Though the 47-acre Philippine Village did  portray  the  more advanced Philippine people in a non-zoo  manner, by showcasing their hospitals, art, etc.  The  most popular  attraction was observing  the `lesser  advanced' tribes   such  as  the Igorats  and  Moros in `natural' settings.

They  were  shown  as cultural inferior, and  animal-like.  The  `primitives'  were also `encourage' to partake in  Western Civilization's cultures that they  had no familiarity with  whatsoever.  This  came to  a large fruition on the  Anthropology Days.
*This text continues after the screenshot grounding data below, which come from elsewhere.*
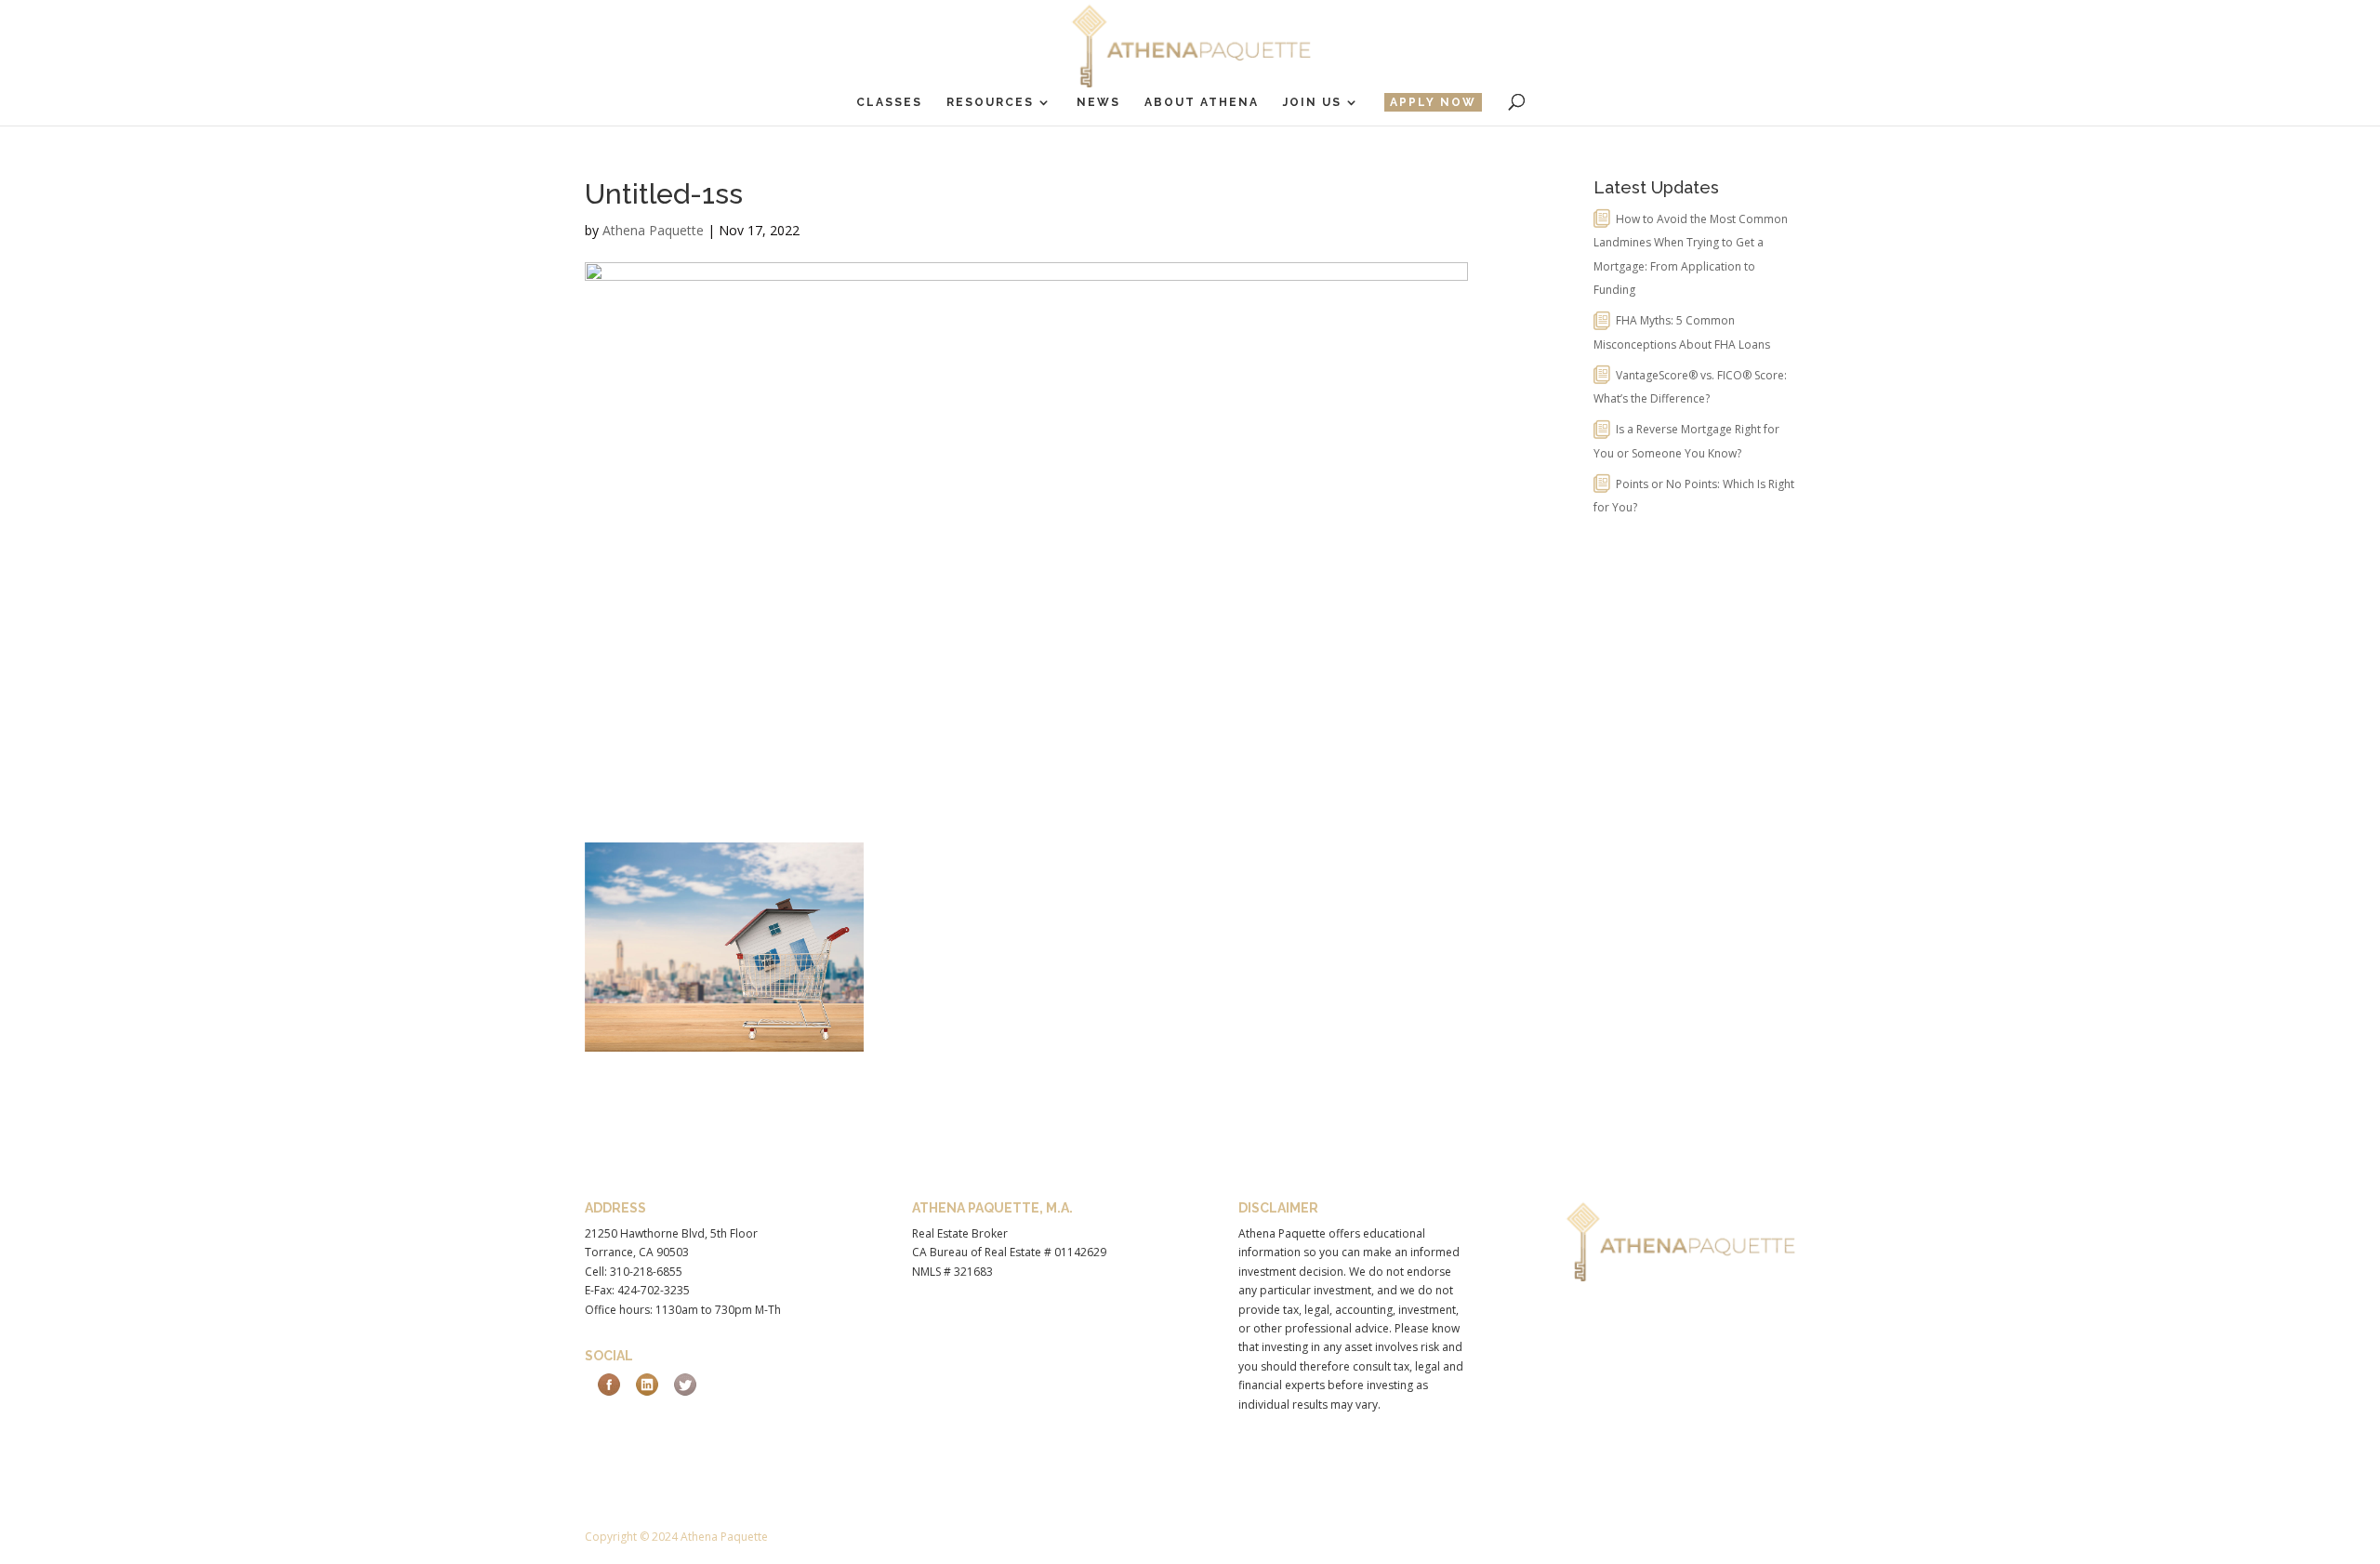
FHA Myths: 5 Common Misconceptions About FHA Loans (1681, 332)
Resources (990, 102)
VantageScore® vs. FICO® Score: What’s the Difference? (1690, 387)
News (1098, 102)
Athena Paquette (653, 230)
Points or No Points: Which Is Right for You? (1693, 496)
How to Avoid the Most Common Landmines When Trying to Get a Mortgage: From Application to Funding (1690, 254)
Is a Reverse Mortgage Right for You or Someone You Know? (1686, 441)
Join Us (1312, 102)
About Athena (1201, 102)
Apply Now (1433, 102)
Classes (889, 102)
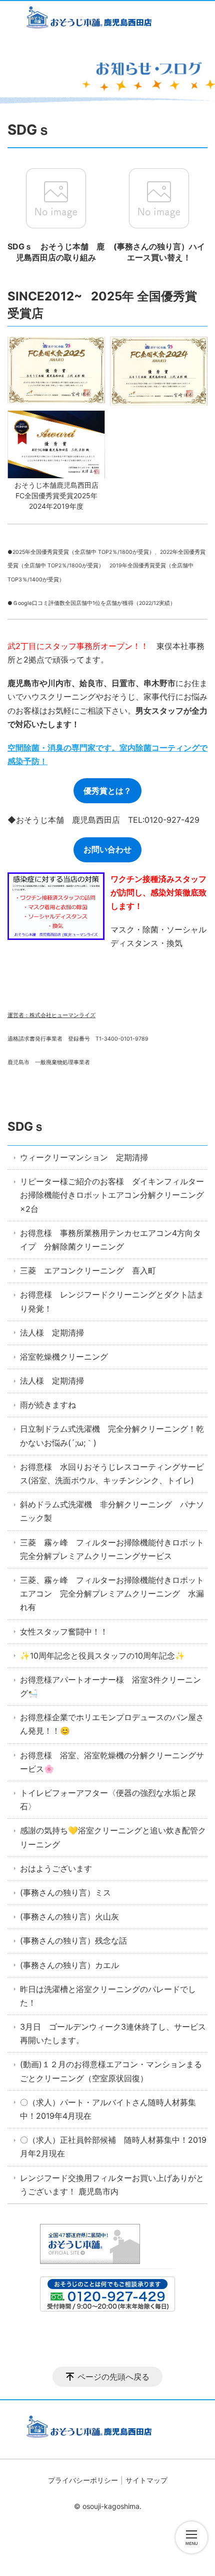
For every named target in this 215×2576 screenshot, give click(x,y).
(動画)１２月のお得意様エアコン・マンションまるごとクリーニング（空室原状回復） (111, 2071)
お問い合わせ (108, 849)
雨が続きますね (48, 1405)
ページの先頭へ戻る (114, 2377)
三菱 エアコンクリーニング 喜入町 (88, 1270)
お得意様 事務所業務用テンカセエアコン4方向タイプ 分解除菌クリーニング (110, 1239)
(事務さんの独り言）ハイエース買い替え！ (159, 251)
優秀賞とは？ (108, 791)
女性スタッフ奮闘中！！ (64, 1632)
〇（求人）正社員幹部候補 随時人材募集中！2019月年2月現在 (113, 2146)
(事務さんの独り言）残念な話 (73, 1941)
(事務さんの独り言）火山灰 (69, 1916)
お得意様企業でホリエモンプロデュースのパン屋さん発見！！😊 (112, 1724)
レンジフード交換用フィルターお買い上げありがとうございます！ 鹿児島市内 (112, 2184)
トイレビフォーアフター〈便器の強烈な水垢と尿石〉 (108, 1799)
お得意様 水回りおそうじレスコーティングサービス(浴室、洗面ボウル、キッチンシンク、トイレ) (112, 1473)
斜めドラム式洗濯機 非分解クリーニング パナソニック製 (112, 1511)
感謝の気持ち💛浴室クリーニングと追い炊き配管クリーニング (113, 1837)
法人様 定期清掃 (56, 1333)
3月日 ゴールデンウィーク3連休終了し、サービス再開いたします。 (113, 2033)
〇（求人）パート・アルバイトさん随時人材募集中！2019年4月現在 (108, 2109)
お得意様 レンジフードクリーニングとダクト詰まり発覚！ (112, 1301)
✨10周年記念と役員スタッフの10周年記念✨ (102, 1656)
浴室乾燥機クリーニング (64, 1357)
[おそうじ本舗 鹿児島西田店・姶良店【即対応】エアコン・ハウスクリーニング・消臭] (107, 19)
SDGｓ (26, 1126)
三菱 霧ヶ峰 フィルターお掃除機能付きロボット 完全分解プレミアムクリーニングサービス (114, 1549)
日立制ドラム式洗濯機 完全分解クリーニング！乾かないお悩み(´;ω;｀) (112, 1435)
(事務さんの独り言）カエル (69, 1965)
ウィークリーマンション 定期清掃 (84, 1157)
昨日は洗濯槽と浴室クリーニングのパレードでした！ (108, 1996)
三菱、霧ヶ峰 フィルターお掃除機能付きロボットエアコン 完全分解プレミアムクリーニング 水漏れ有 (112, 1593)
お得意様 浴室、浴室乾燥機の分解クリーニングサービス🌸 (112, 1762)
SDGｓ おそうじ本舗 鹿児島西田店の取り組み (56, 251)
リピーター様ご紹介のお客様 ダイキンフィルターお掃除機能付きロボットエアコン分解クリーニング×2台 (112, 1194)
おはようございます (56, 1868)
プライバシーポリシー (83, 2480)
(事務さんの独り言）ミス (65, 1892)
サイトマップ (147, 2480)
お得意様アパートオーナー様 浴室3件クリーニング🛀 (110, 1686)
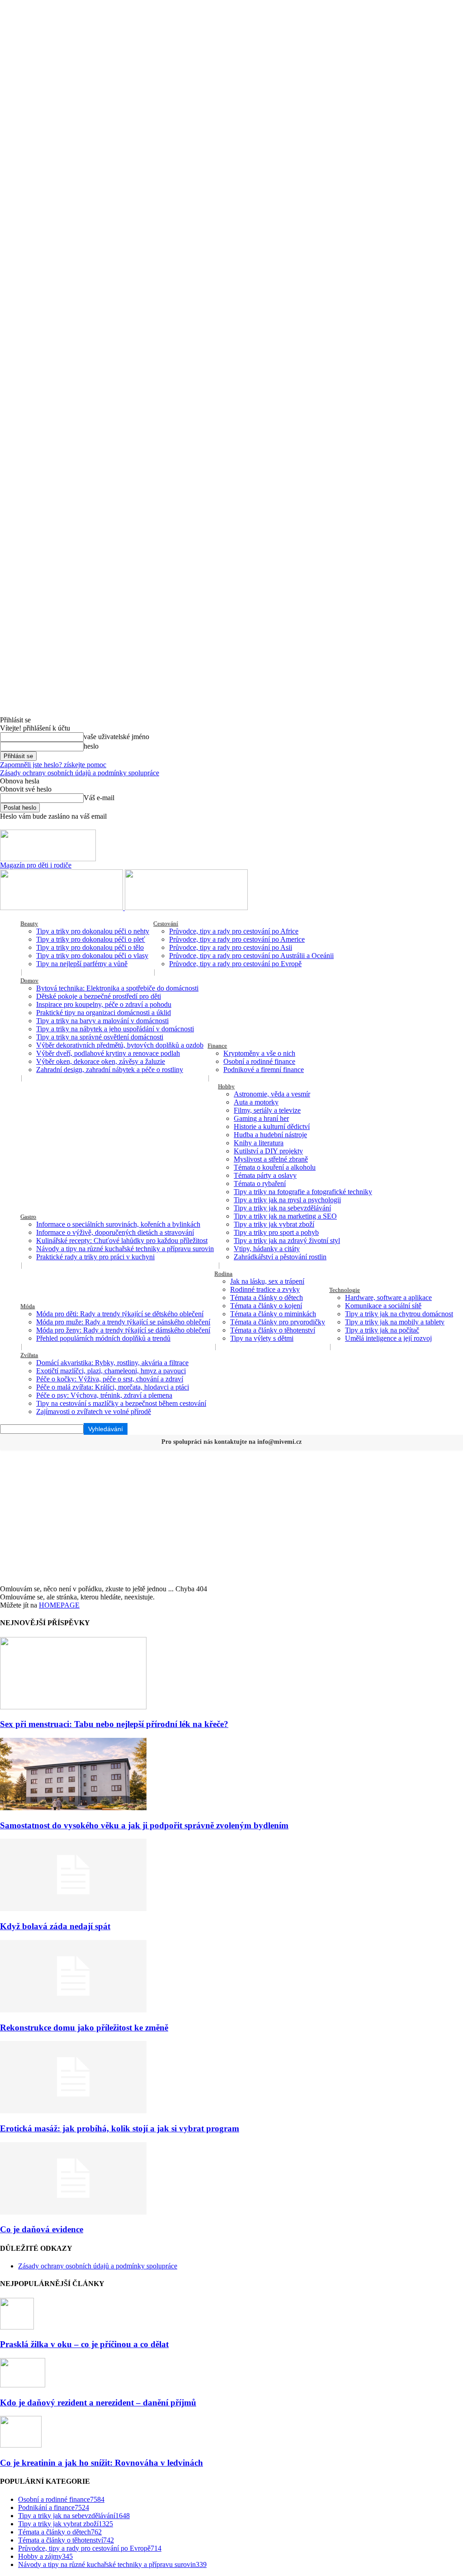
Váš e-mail (99, 798)
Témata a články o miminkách (273, 1314)
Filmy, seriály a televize (267, 1110)
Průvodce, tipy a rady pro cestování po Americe (237, 939)
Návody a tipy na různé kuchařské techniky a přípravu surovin (125, 1248)
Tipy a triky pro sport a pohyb (276, 1232)
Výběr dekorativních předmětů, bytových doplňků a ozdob (119, 1045)
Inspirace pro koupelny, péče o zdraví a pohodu (103, 1004)
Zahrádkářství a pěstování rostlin (280, 1257)
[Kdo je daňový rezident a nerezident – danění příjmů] (22, 2385)
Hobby (226, 1086)
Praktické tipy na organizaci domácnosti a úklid (103, 1012)
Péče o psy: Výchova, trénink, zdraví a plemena (104, 1395)
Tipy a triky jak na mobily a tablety (394, 1322)
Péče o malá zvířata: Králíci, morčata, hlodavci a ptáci (112, 1387)
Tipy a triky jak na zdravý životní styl (287, 1240)
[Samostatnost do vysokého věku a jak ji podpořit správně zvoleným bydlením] (73, 1808)
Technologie (344, 1289)
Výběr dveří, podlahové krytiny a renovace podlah (108, 1053)
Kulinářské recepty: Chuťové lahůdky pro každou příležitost (122, 1240)
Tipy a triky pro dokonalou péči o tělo (90, 947)
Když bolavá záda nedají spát (55, 1926)
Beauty (29, 923)
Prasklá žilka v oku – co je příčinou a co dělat (84, 2344)
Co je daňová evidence (41, 2229)
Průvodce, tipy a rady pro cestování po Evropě (235, 964)
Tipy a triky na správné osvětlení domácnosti (99, 1037)
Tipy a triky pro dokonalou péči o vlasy (92, 955)
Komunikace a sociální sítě (383, 1305)
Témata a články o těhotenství (272, 1330)
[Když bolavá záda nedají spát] (73, 1908)
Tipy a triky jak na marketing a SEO (285, 1216)
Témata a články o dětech (266, 1297)
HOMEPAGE (59, 1605)
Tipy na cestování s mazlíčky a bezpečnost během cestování (121, 1403)
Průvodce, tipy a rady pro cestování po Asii (230, 947)
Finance (217, 1045)
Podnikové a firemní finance (263, 1069)
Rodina (223, 1273)
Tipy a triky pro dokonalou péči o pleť (90, 939)
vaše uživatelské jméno (116, 736)
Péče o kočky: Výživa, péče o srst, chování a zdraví (109, 1379)
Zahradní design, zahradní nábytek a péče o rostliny (109, 1069)
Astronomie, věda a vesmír (272, 1094)
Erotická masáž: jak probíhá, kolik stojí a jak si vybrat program (119, 2128)
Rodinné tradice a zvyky (265, 1289)
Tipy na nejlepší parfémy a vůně (82, 964)
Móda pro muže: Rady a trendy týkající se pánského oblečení (123, 1322)
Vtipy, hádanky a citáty (267, 1248)
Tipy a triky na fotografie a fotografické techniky (303, 1191)
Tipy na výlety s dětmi (261, 1338)
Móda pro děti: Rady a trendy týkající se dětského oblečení (119, 1314)
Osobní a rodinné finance (259, 1061)
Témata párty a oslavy (265, 1175)
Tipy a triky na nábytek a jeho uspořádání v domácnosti (115, 1029)
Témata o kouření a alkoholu (275, 1167)
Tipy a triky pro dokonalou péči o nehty (92, 931)
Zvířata (29, 1355)
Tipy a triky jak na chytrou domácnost (399, 1314)
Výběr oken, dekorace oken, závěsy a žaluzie (100, 1061)
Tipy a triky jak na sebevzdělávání (282, 1208)
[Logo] (62, 907)
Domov (29, 980)
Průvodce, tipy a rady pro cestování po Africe (233, 931)
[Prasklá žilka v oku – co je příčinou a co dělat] (17, 2327)
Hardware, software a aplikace (388, 1297)
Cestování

Amateur Athletic Union founder James E. Sullivan, who had  racist views, thought  that the  Anthropology Days (athlete games),  were at least partially successful. Sullivan considered the natives' failure to beat the Olympic record for the javelin a sure sign of racial inferiority rather than an aversion to an apparatus never before encountered.

Miss Jessie  Davis, the hostess of  the  Arizona  Bulding denied  a `black' couple  an opportunity  to  be  married in the  state  building (as per  her  ad),  because they  were of `color.' 


Another racist  aspect  of  the Fair  and  society in general  was  `black' `humor;'  these

















`comical'  illustrations  usually  portrayed  `black'  Americans  as raggedly  dressed and uneducated.  The above  comic is a plaque  that  reads: "We's g'wine to de world's fair, we is."  This illustration  shows in a  nutshell  how some Americans thought of African Americans.  These type of cartoons  could be  found on postcards, tin trays,  and souvenir plaques. It would many  decades of  small amount of positive gains,   as well as re-education  to  change  people's  minds.   

Though racists views and sterotypes did tarnish the  magnificent grandeur of he Fair,  it  can  not erase the positives that helped  push America forward.